A proposta educativa dos Sem Terra é formar o indivíduo para o coletivo consciente crítico, remetendo a um processo de fazer-se humano na história que está produzindo – e sendo produzido – em um movimento de luta e resistência social, também instituído como parte de um movimento sociocultural mais vasto. Mesmo sem que o MST tenha plena consciência, suas ações e princípios extrapolam suas obrigações corporativas e forjam um coletivo que pensa na proteção que engloba a sociedade. É, pois, indubitável a afirmação de Caldart (2001, p.210) sobre a educação no MST: “a educação somente tem sentido como uma prática

radical de humanização, ou de formação humana em seu sentido mais inteiro e profundo”.

Na perspectiva de radical humanização encontra-se “todo o significado de ubuntu (umuntu ngumuntu ngabantu = a pessoa é

uma pessoa no meio de outras pessoas), (...) a realização do ser humano por estar com o Outro e a humanidade como um valor” (KASHINDI, 2017, p. 19). Vale ressaltar também o que aborda Dirk Louw (2010, p. 7): “o conceito africano de comunidade, em seu mais pleno sentido, inclui toda a humanidade. Todos nós somos família – ninguém está excluído”. É interessante notar que, no MST, a comunidade enquanto sociedade é constituída por militantes que devem cuidar do bem-estar dos outros e se colocar à disposição de qualquer serviço, com espírito solidário (BOGO, 2012, p. 151).

O MST e a Filosofia Ubuntu tornam-se expressões de uma estratégia social de cidadãos éticos, que pensam juntos, que percebem o bem comum, que participam coletivamente de ações, por meio de uma práxis engajada, formadora de humanidades em coletivos sociais que enfrentam regimes antidemocráticos/ autoritários.

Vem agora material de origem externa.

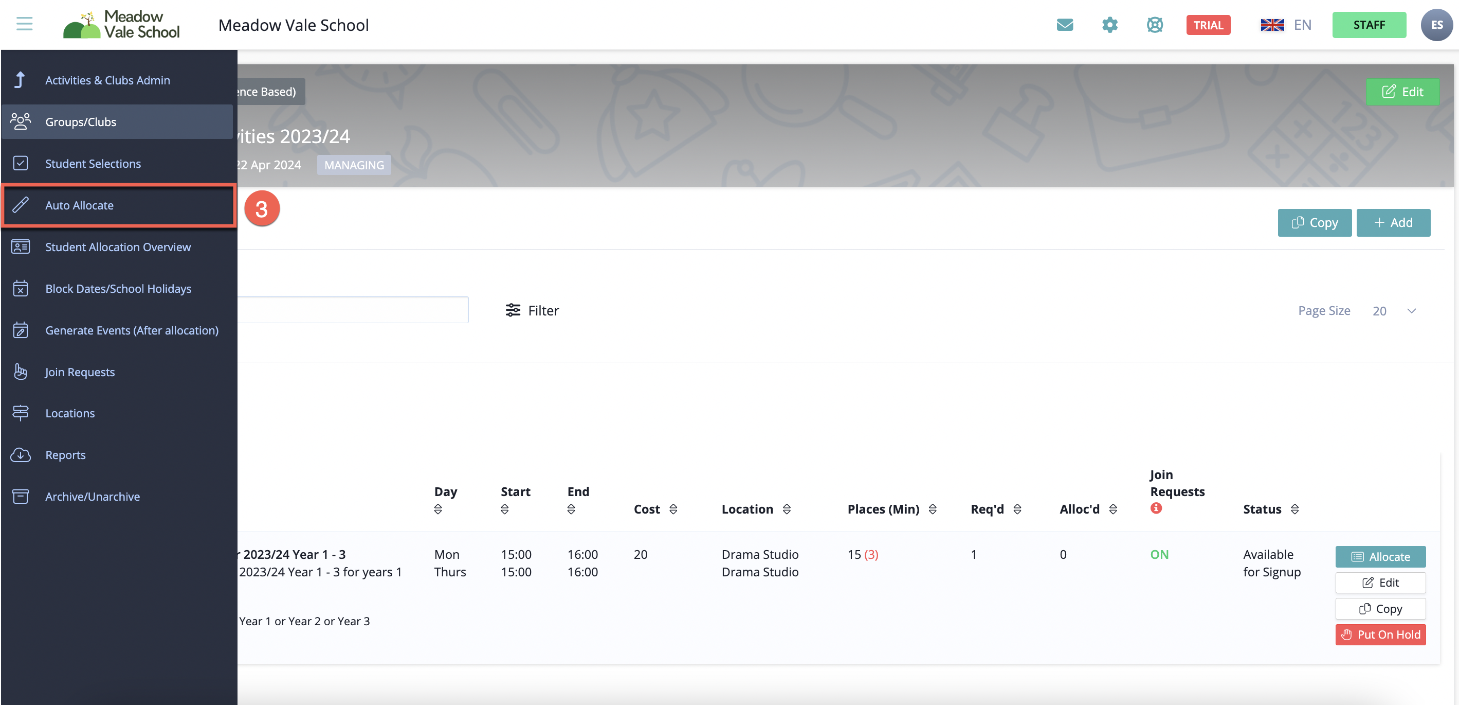Sort by the Status column
1459x705 pixels.
1295,509
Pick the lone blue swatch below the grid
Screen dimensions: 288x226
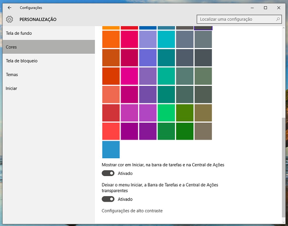pos(111,149)
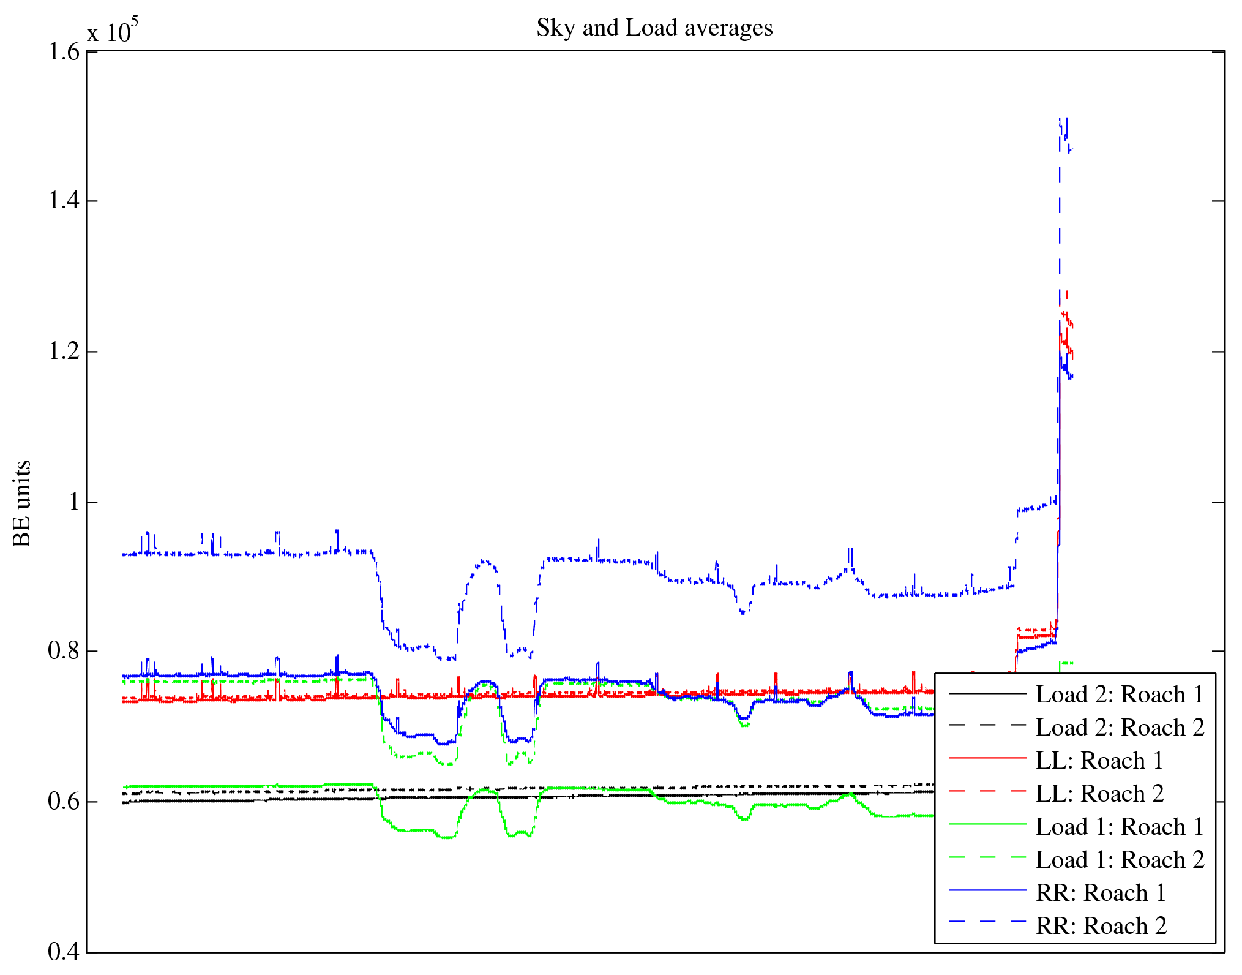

Por isso, o combate aos fascismos não deve ser feito na passividade, no silêncio ou no comodismo, mas na luta, no posicionamento de quem (re)existe e se reinventa enquanto voz coletiva-ativa-participativa. Nas aproximações entre os dois modelos de vivências que forjam epistemologias, é possível perceber que o olhar solidário para o outro/a, para o mundo (cosmovisão), e as emergências da sociedade, faz pensar numa práxis ética/revolucionária, que visa a salvaguardar os direitos de cada indivíduo, principalmente, o direito a manifestar-se publicamente em atos contra os desmandos neoliberais.